**WORK ORDER:** Return, exactly as written, every line from the first line of the data below through the line that contains "Open the Clip".

**GIVEN DATA:**
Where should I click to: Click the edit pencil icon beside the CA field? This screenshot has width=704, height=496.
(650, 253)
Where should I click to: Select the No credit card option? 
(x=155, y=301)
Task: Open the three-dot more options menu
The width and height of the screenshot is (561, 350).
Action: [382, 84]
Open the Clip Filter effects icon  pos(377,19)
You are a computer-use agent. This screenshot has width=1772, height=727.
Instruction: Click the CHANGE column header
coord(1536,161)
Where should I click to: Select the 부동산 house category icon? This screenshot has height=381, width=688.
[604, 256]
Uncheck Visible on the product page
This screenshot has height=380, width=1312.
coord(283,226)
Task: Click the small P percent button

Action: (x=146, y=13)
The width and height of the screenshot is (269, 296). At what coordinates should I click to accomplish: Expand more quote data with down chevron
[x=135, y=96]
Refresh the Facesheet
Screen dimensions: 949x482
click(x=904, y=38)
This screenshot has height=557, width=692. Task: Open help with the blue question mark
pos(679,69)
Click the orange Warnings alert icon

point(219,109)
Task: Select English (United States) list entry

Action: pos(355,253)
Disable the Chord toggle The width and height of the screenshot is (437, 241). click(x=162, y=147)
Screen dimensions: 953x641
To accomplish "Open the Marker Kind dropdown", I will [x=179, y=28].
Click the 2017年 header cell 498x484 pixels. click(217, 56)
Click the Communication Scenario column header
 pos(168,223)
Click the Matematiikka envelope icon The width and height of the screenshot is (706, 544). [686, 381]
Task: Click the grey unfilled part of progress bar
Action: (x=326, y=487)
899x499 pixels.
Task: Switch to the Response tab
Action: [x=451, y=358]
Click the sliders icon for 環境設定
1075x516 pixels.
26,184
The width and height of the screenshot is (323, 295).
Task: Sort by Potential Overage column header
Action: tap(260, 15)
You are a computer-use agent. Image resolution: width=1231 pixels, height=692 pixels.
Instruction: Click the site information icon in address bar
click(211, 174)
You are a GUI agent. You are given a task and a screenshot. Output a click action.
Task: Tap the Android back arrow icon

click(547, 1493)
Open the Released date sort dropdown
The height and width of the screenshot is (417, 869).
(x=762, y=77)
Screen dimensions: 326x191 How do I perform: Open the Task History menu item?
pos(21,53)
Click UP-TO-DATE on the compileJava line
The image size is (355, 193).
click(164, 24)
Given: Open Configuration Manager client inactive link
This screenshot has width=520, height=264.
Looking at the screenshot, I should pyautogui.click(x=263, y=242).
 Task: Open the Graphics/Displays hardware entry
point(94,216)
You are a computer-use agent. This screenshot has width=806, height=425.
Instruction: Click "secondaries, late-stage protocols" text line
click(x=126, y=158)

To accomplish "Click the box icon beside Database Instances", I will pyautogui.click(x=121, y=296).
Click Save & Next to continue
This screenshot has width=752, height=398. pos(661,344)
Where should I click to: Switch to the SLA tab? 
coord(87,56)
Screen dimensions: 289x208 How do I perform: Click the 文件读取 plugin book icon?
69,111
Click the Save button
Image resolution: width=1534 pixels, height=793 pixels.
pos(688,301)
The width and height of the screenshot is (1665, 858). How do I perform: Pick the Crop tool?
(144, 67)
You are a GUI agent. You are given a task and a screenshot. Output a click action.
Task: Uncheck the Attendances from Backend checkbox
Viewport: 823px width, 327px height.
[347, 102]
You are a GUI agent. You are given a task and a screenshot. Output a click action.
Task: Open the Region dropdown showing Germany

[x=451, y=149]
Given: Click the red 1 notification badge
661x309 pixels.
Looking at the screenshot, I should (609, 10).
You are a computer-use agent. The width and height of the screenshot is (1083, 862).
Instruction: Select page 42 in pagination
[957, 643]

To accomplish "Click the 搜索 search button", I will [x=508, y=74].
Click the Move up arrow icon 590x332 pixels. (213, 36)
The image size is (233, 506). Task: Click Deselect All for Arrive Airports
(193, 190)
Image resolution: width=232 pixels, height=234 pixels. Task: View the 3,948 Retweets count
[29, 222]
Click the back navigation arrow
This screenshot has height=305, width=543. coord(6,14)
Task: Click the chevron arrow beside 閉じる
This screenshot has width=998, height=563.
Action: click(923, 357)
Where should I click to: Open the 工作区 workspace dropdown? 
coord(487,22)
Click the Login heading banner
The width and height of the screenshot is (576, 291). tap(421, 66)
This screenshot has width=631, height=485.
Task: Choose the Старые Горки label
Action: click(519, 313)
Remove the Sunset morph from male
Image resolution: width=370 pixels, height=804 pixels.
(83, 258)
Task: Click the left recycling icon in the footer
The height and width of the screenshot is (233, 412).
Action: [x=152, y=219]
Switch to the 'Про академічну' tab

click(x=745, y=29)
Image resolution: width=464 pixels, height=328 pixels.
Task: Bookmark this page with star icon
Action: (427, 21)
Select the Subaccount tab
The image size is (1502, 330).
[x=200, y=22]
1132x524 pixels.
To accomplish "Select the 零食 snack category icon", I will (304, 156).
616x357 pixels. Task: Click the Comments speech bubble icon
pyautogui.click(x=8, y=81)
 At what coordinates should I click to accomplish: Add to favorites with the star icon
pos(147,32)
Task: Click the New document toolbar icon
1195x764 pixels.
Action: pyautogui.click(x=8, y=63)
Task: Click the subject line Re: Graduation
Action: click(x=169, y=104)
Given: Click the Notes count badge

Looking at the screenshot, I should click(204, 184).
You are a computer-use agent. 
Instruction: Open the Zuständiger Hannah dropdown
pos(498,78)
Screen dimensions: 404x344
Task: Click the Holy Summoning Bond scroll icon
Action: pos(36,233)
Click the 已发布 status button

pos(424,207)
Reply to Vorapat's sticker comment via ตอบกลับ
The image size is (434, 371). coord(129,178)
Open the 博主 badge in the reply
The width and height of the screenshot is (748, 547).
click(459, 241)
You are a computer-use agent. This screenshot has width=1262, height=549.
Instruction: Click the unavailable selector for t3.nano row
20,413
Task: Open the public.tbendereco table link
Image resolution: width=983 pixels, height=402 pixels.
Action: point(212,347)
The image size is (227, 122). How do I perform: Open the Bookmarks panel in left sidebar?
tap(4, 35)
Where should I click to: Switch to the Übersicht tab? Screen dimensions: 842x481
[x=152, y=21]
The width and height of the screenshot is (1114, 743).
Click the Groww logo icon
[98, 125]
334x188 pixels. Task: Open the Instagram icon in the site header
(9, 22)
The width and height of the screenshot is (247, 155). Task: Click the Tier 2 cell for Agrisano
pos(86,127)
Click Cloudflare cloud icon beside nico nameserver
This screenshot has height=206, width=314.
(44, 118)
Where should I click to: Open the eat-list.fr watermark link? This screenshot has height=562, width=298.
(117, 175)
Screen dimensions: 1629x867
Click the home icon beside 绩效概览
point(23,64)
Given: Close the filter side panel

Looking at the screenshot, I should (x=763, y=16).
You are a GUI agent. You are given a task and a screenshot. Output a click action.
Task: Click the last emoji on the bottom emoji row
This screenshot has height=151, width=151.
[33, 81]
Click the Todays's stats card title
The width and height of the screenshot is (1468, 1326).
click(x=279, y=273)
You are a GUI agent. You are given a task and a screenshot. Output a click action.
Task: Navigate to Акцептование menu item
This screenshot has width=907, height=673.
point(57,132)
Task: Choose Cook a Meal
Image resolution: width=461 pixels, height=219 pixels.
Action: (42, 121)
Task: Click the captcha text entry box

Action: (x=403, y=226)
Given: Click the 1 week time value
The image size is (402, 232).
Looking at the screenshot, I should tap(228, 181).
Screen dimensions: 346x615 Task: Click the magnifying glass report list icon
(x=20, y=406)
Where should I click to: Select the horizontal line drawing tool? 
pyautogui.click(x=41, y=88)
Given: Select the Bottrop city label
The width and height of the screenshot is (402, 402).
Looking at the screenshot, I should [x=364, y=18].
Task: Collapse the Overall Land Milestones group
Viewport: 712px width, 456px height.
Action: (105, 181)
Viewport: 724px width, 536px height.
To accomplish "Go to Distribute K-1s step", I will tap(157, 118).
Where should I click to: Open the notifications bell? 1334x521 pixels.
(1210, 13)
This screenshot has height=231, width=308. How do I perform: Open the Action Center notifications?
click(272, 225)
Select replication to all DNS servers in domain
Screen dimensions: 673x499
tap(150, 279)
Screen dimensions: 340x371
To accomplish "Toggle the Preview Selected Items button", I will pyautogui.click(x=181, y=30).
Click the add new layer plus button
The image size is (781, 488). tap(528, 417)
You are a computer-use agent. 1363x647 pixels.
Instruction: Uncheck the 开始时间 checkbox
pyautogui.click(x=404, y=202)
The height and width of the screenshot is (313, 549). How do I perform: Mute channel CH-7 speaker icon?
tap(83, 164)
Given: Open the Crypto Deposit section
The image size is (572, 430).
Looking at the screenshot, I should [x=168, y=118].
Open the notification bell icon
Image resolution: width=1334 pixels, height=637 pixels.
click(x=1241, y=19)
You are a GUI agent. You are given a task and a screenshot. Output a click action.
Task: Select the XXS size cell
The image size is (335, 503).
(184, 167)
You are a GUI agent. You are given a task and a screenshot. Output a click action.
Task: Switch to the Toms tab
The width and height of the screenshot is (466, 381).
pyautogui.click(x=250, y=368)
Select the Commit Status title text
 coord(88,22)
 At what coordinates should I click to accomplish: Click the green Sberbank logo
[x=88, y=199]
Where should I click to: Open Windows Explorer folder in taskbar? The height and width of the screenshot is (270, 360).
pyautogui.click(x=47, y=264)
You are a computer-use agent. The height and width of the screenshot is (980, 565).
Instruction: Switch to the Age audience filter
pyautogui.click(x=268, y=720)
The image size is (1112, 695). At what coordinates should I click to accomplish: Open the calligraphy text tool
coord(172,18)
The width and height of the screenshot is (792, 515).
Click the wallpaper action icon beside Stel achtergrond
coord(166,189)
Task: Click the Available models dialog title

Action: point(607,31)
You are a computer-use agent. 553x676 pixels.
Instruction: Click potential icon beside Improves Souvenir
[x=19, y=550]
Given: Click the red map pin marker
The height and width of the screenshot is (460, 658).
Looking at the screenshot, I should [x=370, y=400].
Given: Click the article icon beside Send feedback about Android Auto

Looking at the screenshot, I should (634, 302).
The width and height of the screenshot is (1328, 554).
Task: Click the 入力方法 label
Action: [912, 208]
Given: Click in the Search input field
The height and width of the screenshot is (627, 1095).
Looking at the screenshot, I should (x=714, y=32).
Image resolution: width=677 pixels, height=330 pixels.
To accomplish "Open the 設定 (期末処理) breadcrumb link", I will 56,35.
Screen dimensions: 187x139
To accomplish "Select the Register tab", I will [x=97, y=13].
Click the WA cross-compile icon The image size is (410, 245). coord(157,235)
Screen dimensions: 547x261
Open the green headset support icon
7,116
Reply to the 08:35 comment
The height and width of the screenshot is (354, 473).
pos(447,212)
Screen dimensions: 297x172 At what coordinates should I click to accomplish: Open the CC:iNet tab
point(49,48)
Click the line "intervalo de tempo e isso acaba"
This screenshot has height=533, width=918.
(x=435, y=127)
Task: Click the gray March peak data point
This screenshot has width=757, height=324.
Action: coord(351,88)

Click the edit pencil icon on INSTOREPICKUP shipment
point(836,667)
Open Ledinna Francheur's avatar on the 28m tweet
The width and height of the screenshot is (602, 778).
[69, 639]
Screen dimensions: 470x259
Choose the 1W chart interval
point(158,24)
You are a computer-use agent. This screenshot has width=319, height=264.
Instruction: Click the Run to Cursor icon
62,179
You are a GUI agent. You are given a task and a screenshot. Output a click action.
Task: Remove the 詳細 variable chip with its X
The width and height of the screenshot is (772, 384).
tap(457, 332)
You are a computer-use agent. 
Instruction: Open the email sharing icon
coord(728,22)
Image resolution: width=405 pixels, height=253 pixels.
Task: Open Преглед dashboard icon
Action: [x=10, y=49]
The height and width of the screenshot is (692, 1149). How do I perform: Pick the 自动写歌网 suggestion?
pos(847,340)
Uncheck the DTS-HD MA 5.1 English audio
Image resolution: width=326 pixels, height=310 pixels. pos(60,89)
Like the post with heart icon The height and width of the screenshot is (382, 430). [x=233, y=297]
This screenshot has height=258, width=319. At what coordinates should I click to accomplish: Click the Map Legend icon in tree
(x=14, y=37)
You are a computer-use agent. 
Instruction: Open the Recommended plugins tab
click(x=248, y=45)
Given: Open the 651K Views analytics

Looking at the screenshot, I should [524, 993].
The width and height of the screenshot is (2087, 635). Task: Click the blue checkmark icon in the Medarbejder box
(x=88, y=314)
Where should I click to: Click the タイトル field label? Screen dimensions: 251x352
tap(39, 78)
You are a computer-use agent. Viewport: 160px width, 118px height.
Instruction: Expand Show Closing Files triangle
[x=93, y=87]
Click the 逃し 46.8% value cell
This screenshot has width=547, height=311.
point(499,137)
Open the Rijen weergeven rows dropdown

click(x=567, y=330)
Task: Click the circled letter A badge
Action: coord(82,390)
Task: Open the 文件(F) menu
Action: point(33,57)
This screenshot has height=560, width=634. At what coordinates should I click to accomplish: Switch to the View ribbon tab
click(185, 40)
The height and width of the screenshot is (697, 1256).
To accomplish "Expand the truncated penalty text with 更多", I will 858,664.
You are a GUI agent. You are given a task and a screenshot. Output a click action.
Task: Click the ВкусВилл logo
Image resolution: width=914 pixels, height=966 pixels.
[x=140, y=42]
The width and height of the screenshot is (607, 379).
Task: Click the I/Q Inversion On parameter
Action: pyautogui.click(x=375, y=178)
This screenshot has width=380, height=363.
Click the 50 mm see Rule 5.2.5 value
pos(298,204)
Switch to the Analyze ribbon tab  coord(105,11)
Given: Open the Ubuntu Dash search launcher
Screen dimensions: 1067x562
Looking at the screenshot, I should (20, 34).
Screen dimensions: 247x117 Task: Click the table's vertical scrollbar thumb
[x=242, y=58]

**WRITTEN SOLUTION:**
Where should I click to: Click the edit pencil icon beside the CA field? This screenshot has width=704, height=496.
(650, 253)
Where should I click to: Select the No credit card option? 
(x=155, y=301)
Task: Open the three-dot more options menu
The width and height of the screenshot is (561, 350).
Action: [382, 84]
Open the Clip Filter effects icon  pos(377,19)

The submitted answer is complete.